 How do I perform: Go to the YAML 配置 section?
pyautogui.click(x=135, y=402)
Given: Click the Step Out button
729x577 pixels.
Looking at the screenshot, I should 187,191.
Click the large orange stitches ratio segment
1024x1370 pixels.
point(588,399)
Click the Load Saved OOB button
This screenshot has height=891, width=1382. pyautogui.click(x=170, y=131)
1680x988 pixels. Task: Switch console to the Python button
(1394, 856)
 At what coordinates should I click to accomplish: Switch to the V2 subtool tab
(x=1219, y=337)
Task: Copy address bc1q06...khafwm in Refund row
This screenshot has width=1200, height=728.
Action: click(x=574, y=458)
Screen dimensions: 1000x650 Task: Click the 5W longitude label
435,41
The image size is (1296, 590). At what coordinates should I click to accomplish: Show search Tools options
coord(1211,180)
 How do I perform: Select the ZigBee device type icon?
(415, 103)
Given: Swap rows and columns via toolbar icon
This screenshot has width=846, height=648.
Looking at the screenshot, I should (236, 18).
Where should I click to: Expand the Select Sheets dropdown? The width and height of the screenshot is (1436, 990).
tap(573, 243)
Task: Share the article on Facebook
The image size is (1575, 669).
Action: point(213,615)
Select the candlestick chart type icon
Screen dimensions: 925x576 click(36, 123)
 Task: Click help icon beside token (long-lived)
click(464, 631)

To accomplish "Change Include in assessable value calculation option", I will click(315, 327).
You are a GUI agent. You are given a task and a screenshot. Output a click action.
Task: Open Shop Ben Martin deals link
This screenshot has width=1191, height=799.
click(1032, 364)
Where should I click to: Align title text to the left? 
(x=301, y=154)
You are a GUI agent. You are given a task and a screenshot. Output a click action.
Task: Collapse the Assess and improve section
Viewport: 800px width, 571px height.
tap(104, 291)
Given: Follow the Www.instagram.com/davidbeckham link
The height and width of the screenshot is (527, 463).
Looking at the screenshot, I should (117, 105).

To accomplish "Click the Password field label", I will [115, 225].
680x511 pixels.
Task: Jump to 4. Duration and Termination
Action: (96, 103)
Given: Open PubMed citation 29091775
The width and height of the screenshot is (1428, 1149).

◇ ◇ ◇ ◇

TASK STATEMENT: Collect, from the material above, every line containing the word "Open".

ANSWER TO THE EXERCISE:
Task: Open Shop Ben Martin deals link
Given: Open PubMed citation 29091775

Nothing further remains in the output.